(Beginning of Excerpted passage)

My mother was a farmer from Tonle Bet, while my father was a goldsmith from Kampong Cham Province. They met at a pagoda. My father asked my mother to marry him many times before she finally agreed. After they married, my father continued working as a goldsmith, while my mother stayed at home to look after their 12 children. She often went to Phnom Penh to visit her younger siblings and always took me and four or five of my brothers and sisters along.
My parents began living separately during the Lon Nol regime. They were unable to contact each other because my father was living in an area controlled by the Khmer Rouge, while my mother was living in an area under the control of Lon Nol soldiers. During that time, she came to visit her younger siblings in Phnom Penh and was unable to return to her hometown because of the fighting. We stayed in an apartment with my mother’s younger sister Chea Yech Nai. She was very kind, and understood that my mother had too many children to support, so she had us live with her.
We also sometimes stayed with my mother’s younger brother Peng Kea. He was a pilot and captain in the military who was very well off. He and his two children disappeared during the Khmer Rouge regime.
In 1975 the situation in Cambodia was growing tense. We were living in Phnom Penh, where one of my relatives was working as a translator in an orphanage; my mother also worked there as a cook. She enrolled my older siblings and me at the orphanage, saying that we had no parents. This would allow apply for visas to immigrate to the United States.
On April 17, we packed some clothing and went to Wat Phnom to wait for the plane that was to take orphans to America. Our family was the last to be taken out. We saw a plane circling, but it did not land. A few moments later, soldiers in black clothes came with guns. They ordered us to leave Phnom Penh and go to Takhmau. Seven of us – my mother, three daughters, one son, and two cousins – walked for a month until we reached Prek Ampil village in Koh Thom District.

(End of Excerpted passage)
(Beginning of Available data)

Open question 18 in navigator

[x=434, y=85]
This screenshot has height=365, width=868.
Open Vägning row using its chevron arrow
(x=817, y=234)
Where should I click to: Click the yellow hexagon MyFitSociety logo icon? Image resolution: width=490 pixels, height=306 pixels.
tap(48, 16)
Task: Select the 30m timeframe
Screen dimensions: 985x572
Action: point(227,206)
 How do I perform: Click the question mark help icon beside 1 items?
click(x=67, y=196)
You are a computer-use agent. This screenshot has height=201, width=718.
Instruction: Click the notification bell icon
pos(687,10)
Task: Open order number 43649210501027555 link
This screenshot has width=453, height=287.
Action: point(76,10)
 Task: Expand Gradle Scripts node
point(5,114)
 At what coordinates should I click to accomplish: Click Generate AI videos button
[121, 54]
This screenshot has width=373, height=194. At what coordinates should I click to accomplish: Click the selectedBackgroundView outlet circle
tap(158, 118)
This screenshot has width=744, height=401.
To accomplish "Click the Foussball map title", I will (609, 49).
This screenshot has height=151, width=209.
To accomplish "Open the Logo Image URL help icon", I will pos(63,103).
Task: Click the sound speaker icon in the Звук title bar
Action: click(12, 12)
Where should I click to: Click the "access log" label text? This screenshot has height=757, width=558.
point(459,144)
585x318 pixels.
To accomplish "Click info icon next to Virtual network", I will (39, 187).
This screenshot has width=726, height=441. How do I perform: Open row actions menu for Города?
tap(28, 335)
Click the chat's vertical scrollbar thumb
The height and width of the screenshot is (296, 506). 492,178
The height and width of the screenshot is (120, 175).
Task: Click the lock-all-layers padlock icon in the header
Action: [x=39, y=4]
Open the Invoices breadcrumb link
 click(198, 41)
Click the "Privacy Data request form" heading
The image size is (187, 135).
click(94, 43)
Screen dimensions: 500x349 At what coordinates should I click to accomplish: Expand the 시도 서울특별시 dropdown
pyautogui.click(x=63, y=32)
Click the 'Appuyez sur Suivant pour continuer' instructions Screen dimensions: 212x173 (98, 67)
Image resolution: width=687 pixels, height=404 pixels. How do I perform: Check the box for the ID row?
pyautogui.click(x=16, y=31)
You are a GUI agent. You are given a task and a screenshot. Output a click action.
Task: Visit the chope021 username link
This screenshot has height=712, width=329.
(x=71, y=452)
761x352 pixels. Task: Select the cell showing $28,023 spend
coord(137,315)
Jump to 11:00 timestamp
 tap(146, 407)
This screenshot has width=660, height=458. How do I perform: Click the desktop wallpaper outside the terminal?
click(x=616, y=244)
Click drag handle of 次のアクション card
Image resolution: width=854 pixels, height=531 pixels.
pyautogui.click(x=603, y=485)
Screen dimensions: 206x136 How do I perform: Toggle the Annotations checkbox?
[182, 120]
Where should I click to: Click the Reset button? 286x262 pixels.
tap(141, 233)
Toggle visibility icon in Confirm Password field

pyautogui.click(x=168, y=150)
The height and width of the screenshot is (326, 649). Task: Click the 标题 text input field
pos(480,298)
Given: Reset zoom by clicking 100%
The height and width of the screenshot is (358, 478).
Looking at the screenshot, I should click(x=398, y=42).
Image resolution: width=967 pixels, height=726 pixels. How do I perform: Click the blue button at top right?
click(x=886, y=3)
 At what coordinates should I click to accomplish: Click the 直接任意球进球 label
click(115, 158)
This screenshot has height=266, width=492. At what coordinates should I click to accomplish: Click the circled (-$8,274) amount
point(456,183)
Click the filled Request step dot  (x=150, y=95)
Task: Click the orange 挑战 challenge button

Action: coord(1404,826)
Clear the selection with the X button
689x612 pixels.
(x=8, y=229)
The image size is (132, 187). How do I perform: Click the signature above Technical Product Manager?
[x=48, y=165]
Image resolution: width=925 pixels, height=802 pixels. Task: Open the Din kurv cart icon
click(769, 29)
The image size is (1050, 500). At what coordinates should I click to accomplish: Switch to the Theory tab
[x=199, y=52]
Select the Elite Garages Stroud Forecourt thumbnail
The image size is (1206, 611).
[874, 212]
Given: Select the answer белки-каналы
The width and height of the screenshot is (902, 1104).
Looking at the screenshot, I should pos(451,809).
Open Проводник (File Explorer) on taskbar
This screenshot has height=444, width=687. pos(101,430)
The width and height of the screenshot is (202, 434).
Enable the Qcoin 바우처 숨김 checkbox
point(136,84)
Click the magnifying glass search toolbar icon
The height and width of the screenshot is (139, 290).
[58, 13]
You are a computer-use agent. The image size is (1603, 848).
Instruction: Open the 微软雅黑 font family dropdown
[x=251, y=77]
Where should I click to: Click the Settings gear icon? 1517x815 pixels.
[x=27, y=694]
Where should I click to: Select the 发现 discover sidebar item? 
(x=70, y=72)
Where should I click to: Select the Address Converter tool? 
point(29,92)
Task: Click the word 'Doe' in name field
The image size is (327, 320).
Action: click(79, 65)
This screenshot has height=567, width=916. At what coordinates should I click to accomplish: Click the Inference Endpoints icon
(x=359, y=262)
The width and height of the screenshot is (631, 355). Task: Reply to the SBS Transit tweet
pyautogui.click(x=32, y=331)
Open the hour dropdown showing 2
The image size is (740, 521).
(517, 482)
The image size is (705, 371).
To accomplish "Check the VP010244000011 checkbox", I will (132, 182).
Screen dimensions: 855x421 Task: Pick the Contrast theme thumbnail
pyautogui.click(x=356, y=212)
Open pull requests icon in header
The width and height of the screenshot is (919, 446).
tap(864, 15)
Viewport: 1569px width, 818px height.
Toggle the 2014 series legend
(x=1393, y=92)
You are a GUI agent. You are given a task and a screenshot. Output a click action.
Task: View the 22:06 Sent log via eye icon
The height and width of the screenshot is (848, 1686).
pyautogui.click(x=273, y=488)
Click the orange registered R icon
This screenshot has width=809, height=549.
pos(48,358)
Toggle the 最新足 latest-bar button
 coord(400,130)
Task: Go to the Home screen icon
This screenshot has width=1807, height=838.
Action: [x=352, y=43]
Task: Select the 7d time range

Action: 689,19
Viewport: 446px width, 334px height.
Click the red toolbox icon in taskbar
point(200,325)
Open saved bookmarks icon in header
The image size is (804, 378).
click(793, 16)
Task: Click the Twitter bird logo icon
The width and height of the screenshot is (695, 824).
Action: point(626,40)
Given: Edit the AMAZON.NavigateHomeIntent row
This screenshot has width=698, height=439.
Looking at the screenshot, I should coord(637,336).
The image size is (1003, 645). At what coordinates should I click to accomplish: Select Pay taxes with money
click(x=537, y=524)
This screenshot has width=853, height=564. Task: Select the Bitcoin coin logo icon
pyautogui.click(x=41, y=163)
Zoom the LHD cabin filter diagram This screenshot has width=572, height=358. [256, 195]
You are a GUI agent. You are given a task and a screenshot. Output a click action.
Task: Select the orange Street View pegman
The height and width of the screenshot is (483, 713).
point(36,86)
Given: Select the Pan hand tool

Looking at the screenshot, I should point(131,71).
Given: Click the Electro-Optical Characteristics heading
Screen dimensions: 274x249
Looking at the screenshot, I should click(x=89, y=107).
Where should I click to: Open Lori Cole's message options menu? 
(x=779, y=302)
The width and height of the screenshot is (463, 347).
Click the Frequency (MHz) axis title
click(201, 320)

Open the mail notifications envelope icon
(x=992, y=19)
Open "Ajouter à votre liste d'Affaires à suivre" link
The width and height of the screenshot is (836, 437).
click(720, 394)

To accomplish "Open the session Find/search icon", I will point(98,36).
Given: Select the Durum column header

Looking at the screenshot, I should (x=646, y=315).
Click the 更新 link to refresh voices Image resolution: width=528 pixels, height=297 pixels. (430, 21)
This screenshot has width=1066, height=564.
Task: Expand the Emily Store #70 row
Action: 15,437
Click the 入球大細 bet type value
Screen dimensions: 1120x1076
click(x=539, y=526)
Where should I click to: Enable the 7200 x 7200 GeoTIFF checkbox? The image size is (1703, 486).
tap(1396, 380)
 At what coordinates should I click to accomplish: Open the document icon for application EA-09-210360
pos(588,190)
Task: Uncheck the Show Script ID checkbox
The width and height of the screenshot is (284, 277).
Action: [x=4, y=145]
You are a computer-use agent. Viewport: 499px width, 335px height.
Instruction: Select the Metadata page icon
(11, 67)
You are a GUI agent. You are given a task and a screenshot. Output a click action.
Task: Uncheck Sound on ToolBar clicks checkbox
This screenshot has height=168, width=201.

(End of Available data)

## Work instructions
Repeat the family account word for word, starting at the words "My mother was a" and stopping after "and sisters along.". The records come from a different source than the account of the family.

## Solution for this problem
My mother was a farmer from Tonle Bet, while my father was a goldsmith from Kampong Cham Province. They met at a pagoda. My father asked my mother to marry him many times before she finally agreed. After they married, my father continued working as a goldsmith, while my mother stayed at home to look after their 12 children. She often went to Phnom Penh to visit her younger siblings and always took me and four or five of my brothers and sisters along.